Ora, è importante ribadire che il consulente tecnico, viene incaricato per valutare le prove prodotte dalle parti e redigere una relazione che viene utilizzata per decidere la controversia. Tale facoltà, tuttavia, incontra un preciso limite, ossia l’impossibilità per il giudice di autorizzare delle consulenze tecniche “esplorative” e cioè, non votate all’analisi tecnica delle prove del giudizio, ma a una vera e propria indagine sui fatti della causa mirata al reperimento di indizi utili alla decisione.
Soltanto in casi particolari, è consentito l’esperimento di consulenze tecniche d’ufficio esplorative laddove la consulenza tecnica d’ufficio, anche se non costituisce, in linea di massima, mezzo di prova, ma strumento per la valutazione della prova acquisita, tuttavia rappresenta una fonte oggettiva di prova quando si risolve nell’accertamento di fatti rilevabili unicamente con l’ausilio di specifiche cognizioni o strumentazioni tecniche» (Corte di Cassazione sentenza numero 2663/2013).
- - - -
Scrivi il seguito del brano sulla consulenza tecnica d'ufficio, cominciando subito dopo l'ultima frase riportata. I dati riportati più avanti costituiscono un materiale distinto dal brano.

- [Dati forniti]
- - - -
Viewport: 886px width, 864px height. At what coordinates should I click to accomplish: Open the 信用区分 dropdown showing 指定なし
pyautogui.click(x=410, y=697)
- - - -
- [Esercizio svolto]
A tal proposito, la Corte di Cassazione, sezione tributaria, con la sentenza n. 24903 depositata il 6 novembre 2013, intervenendo in tema di accise e imposte di fabbricazione, ha statuito che se il giudice di merito fonda la propria decisione su argomentazioni di natura squisitamente tecnica non può esimersi dalla nomina di un consulente tecnico d’ufficio (in prosieguo c.t.u.). Pertanto, le motivazioni del giudice sfornite del necessario supporto tecnico si traducono in affermazioni apodittiche, del tutto inidonee a delineare un percorso argomentativo coerente ed immune da vizi logici e tecnici. Nelle motivazioni, i giudici di legittimità ribadiscono il principio secondo cui il provvedimento che disponga, o no, la consulenza tecnica, rientrando nel potere discrezionale del giudice del merito, è incensurabile in sede di legittimità, e deve essere contemperato con quello secondo il quale il giudice stesso deve sempre motivare adeguatamente la decisione adottata in merito ad una questione tecnica rilevante per la definizione della causa, in relazione alla quale la consulenza può profilarsi come lo strumento più funzionale ed efficiente di indagine. Non va, difatti, tralasciato di considerare che la consulenza tecnica d’ufficio può costituire fonte oggettiva di prova, tutte le volte in cui essa operi – non come strumento di mera valutazione di fatti già accertati, cd. consulente deducente – bensì come mezzo di accertamento di situazioni di fatto rilevabili esclusivamente attraverso il ricorso a determinate cognizioni tecniche (cd. consulente percipiente) (Cass. 3990/06, 6155/09).
Ciò vuol dire che l’ausiliario del giudice nel processo tributario possa non solo “valutare” ma anche “accertare” i fatti laddove la consulenza tecnica d’ufficio, allo stesso tempo, non può mai sostituirsi all’attività istruttoria che compete alle parti.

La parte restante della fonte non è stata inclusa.